_Exercise brief_. Return an exact copy of the lines from the one holding "This screenshot has" to the end of the data, including both the starting and final lines. Leave the pictures out.

*** Exercise input

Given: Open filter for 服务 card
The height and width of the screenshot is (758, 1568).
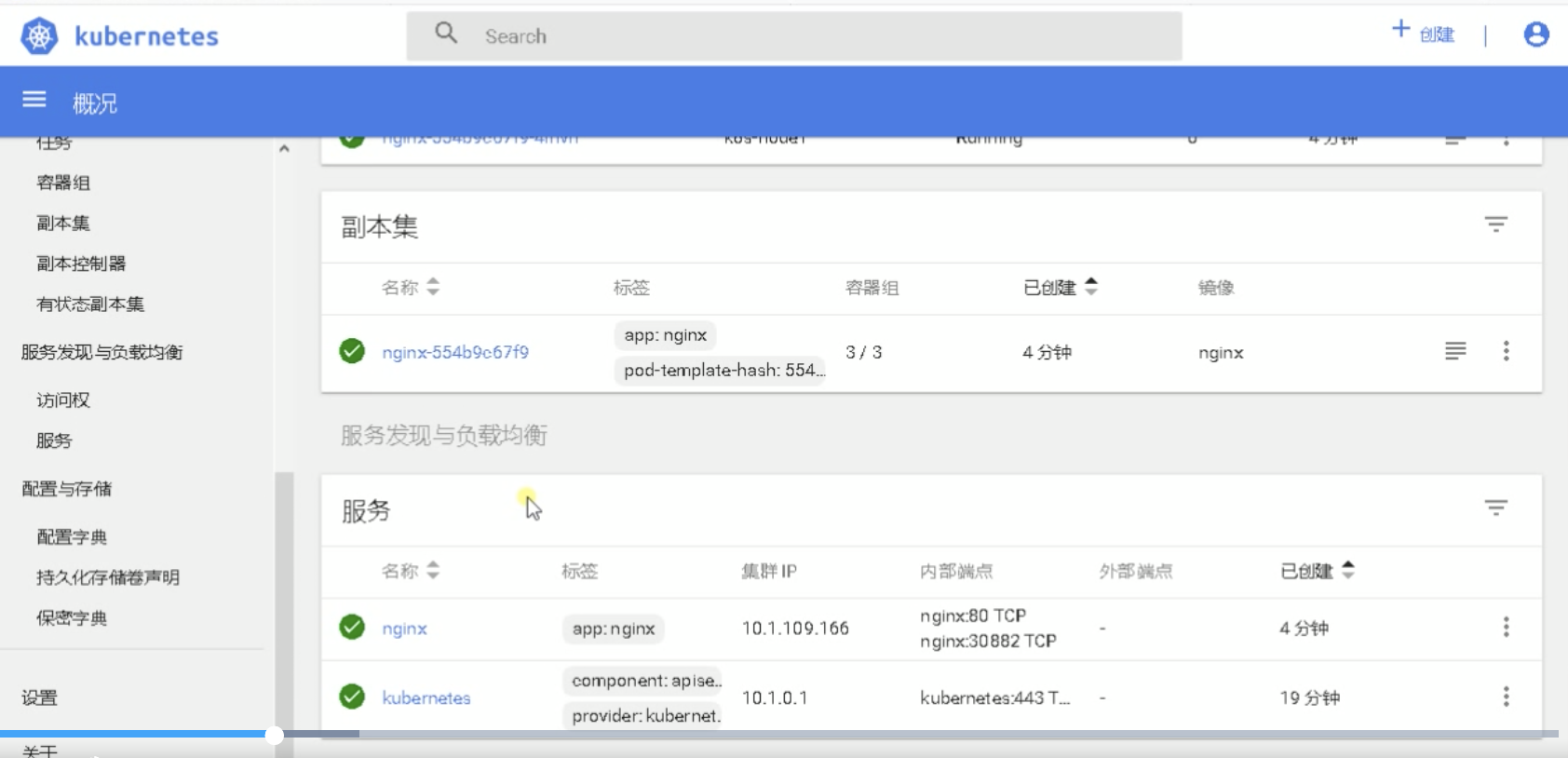Looking at the screenshot, I should click(x=1495, y=508).
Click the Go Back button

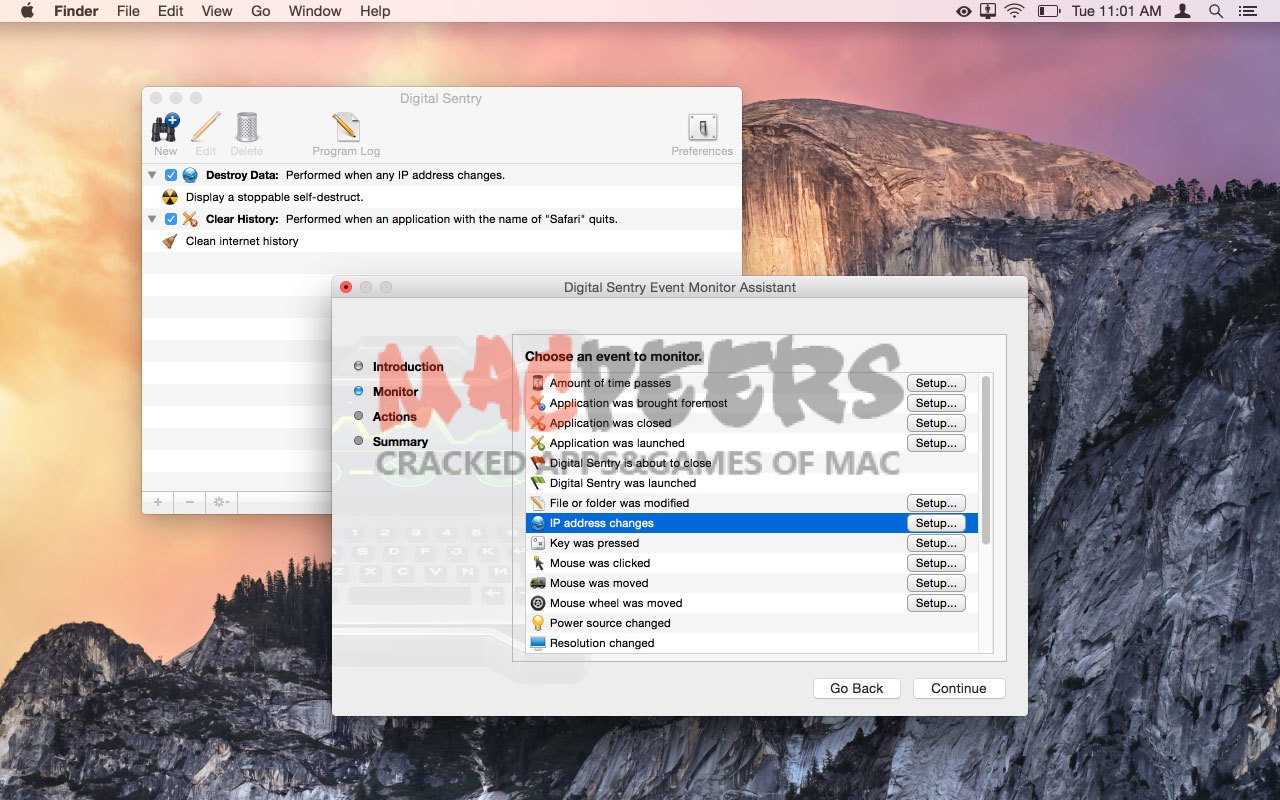click(856, 688)
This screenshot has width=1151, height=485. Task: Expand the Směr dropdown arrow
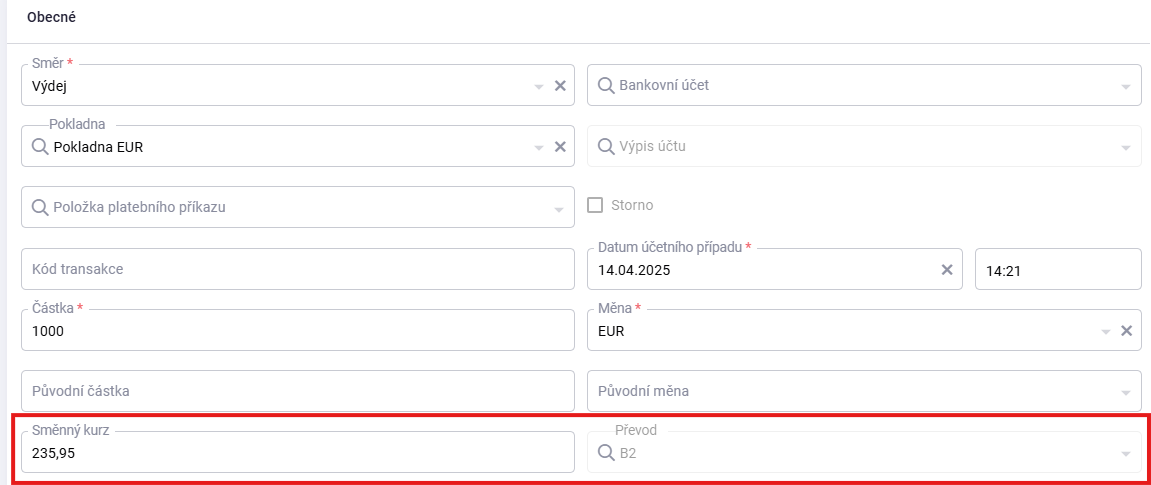(x=539, y=87)
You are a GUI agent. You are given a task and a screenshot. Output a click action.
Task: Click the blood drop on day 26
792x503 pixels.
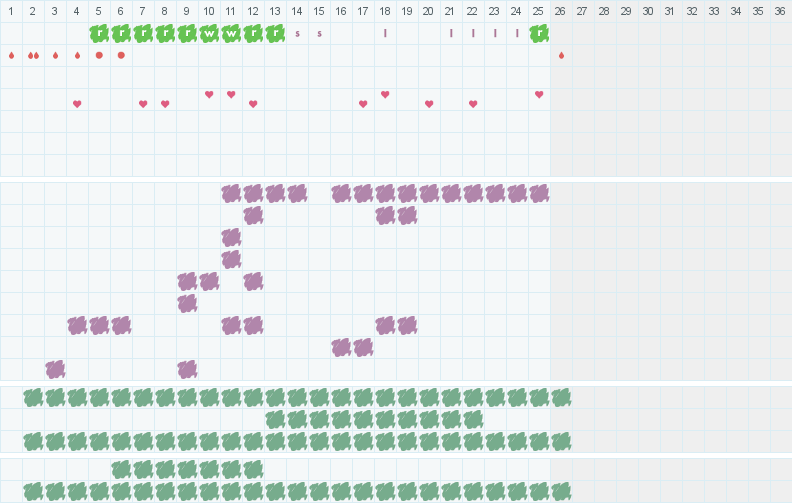coord(561,55)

******

_Written reply_.
This screenshot has width=1151, height=485. Task: Expand the Směr dropdown arrow
(x=539, y=87)
You are a GUI agent. You are given a task and a screenshot. Output a click action.
Task: Click the blood drop on day 26
792x503 pixels.
coord(561,55)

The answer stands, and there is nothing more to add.